* **ENTRIES SUPPLIED**

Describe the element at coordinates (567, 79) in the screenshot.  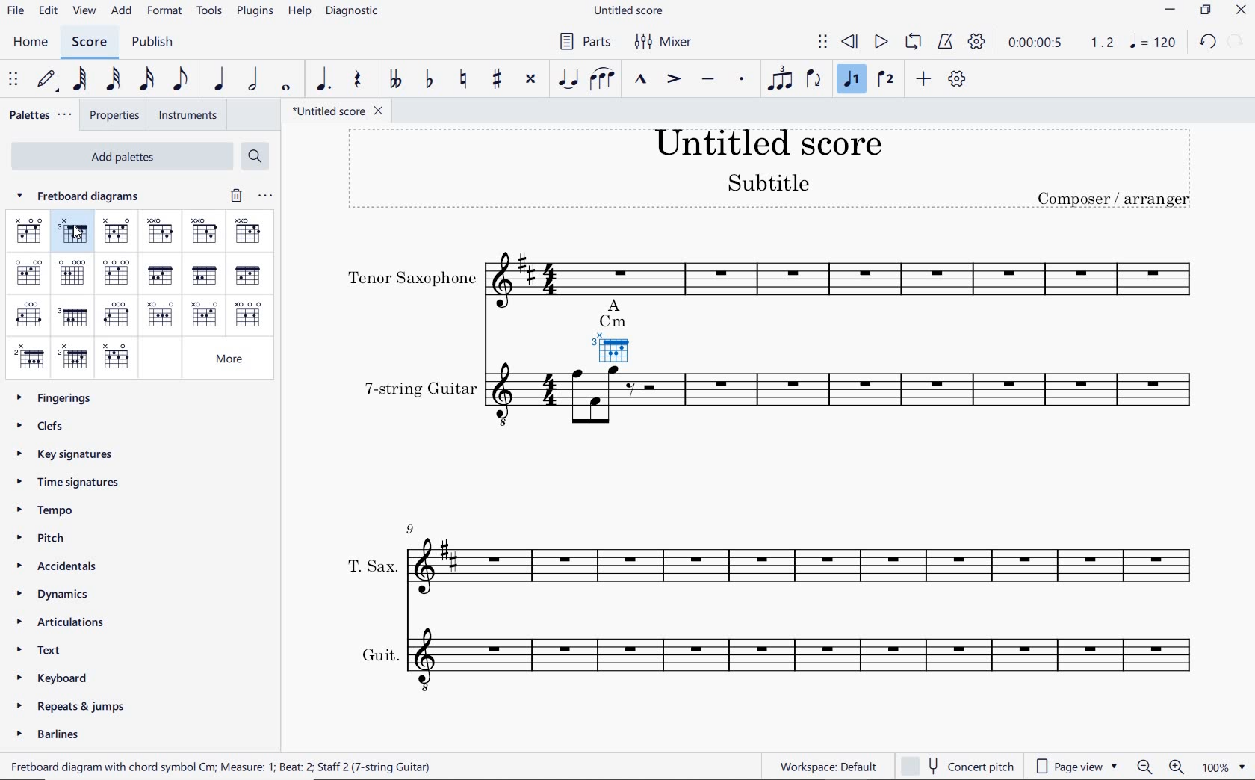
I see `TIE` at that location.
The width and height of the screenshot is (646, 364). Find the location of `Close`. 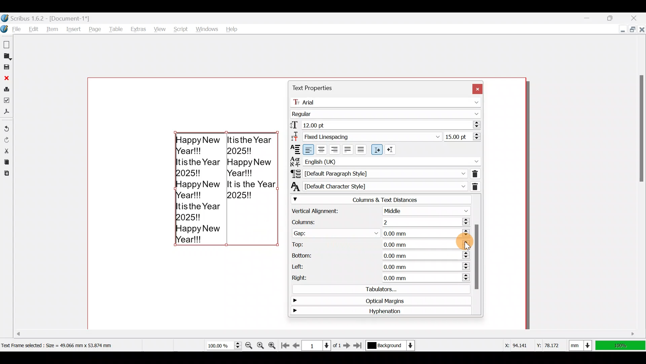

Close is located at coordinates (638, 16).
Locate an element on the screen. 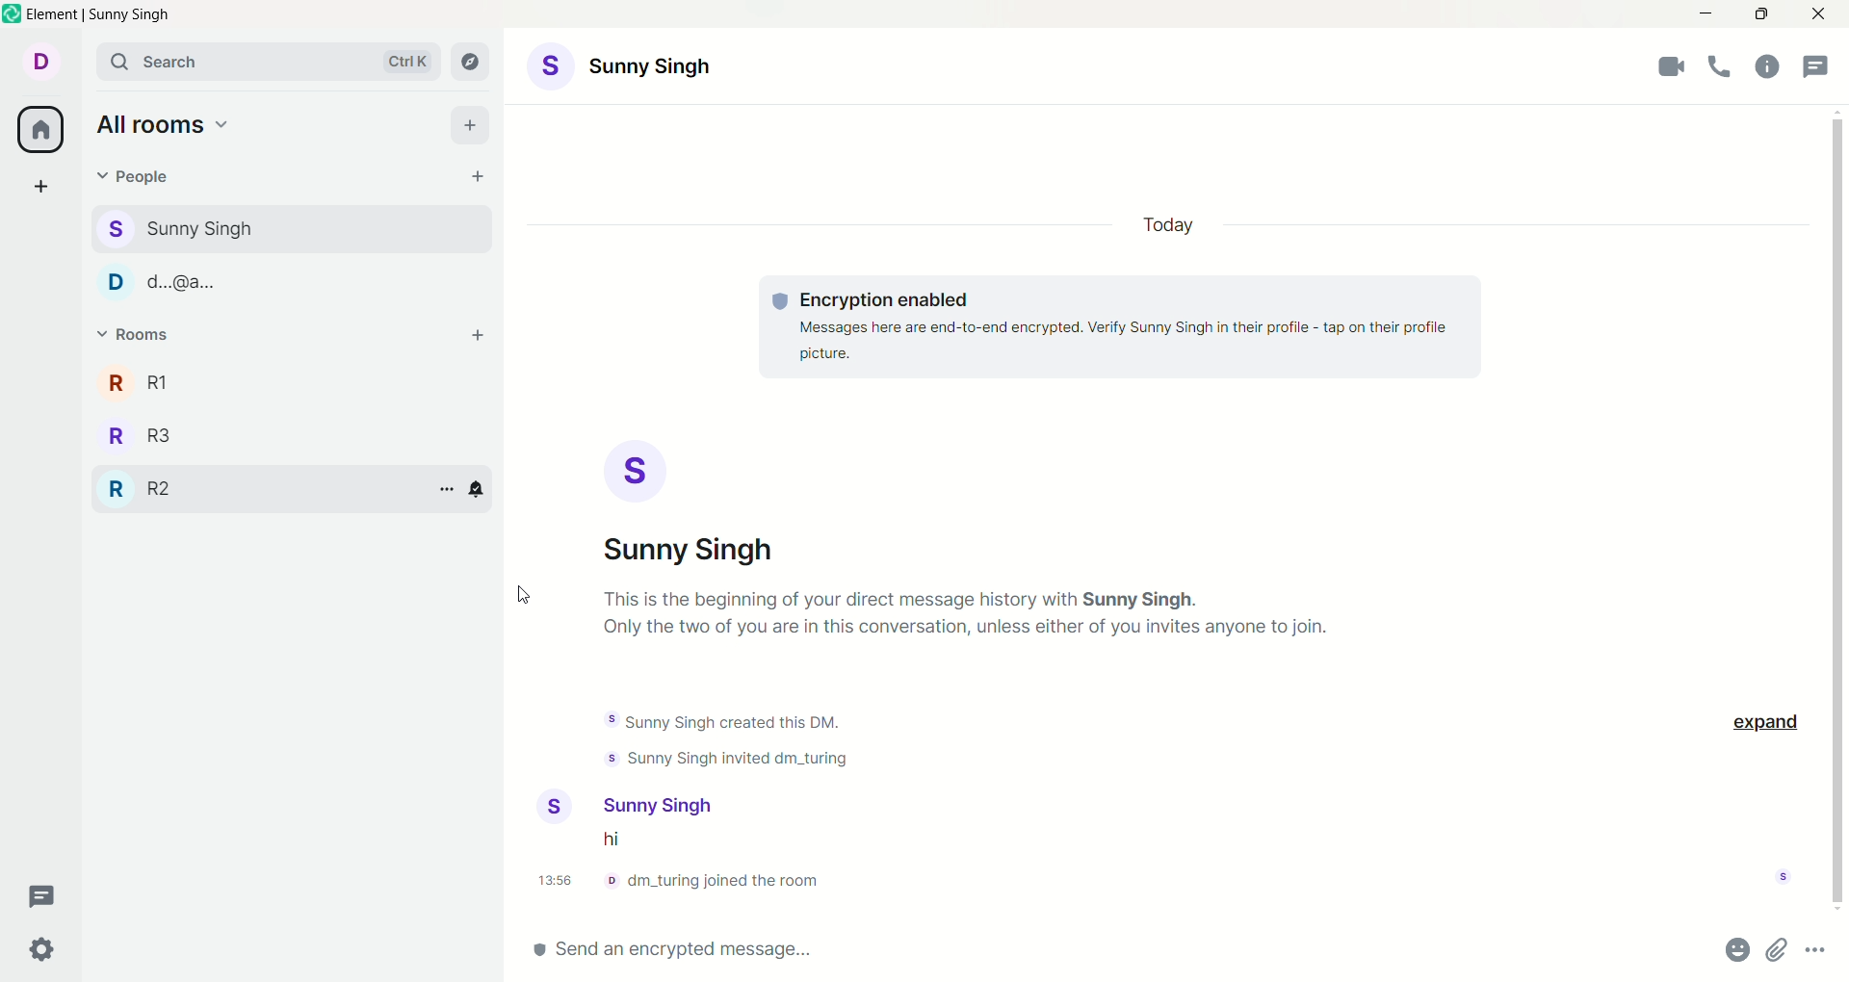  s is located at coordinates (193, 228).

* **GIVEN REQUEST**
Swap "screenshot" for "screen capture" in everything from the start of the records down through the line containing "Close is located at coordinates (638, 16).", keeping all else unchanged. Omit the pictures from the answer.

* **COMPLETED EXERCISE**
Describe the element at coordinates (567, 79) in the screen capture.  
I see `TIE` at that location.
The width and height of the screen capture is (646, 364). Find the location of `Close`. 

Close is located at coordinates (638, 16).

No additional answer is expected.